* _Document excerpt_
((

# replacement cams for Hoyt Trykon



## Alaskarain (Jun 2, 2010)

I have been trying to find a set of replacment cams for the Hoyt Trykon. I have the 4.5 RH 65% letoff and I have been trying to find the matching cams with the 80% letoff, can anyone help on where to look besides?


----------



## Nameless Hunter (Feb 10, 2007)

Why would you want to go to 80% cams? I went from 80% to 65% cams on my Trykon XL to improve the draw.


----------



## TMan51 (Jan 25, 2004)

Alaskarain said:


> I have been trying to find a set of replacment cams for the Hoyt Trykon. I have the 4.5 RH 65% letoff and I have been trying to find the matching cams with the 80% letoff, can anyone help on where to look besides?

))

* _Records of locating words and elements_
((

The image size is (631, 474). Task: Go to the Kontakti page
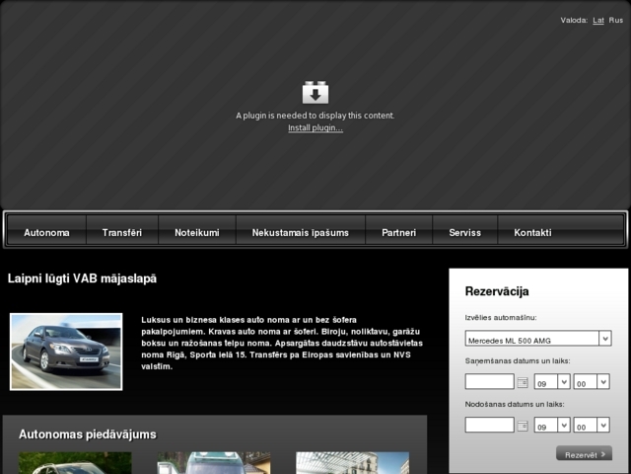coord(532,232)
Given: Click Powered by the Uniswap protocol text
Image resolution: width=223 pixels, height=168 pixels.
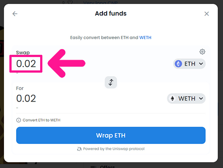Looking at the screenshot, I should click(114, 149).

))

* _Tasks to perform_
[1] Based on the thread about Hoyt Trykon cams, answer yes or no to (a), (b) and (c), and quote the exact words that decide each. (a) The original poster's cams have 65% letoff. (b) Nameless Hunter switched from 65% cams to 80% cams. (c) The original poster wants cams with 80% letoff.
[2] Put this sentence from the Hoyt Trykon cam thread into Spanish: "I went from 80% to 65% cams on my Trykon XL to improve the draw."
[3] Carry on the Hoyt Trykon cam thread with the reply from TMan51 that comes after the post TMan51 quotes.

* _Responses for each task_
[1]
(a) Yes: "I have the 4.5 RH 65% letoff"
(b) No: "I went from 80% to 65% cams on my Trykon XL to improve the draw."
(c) Yes: "I have been trying to find the matching cams with the 80% letoff"

[2] Pasé de levas del 80 % a levas del 65 % en mi Trykon XL para mejorar la apertura.

[3]
These cams have been discontinued for quite a while, but you still see them in the AT classifieds.

Go to the classifieds, and place a "Want to Buy" thread, then look in the section for cams, limbs, etc.

The Trykon can also be refitted with later cam designs, the Vector and Z3 of the same size, but you will lose peak weight, and the Rigging is quite different. The letoff is also 75%.

In any case, the newer cams are faster/lb bow weight, between the increased efficiency and a bit less letoff, you might like the change.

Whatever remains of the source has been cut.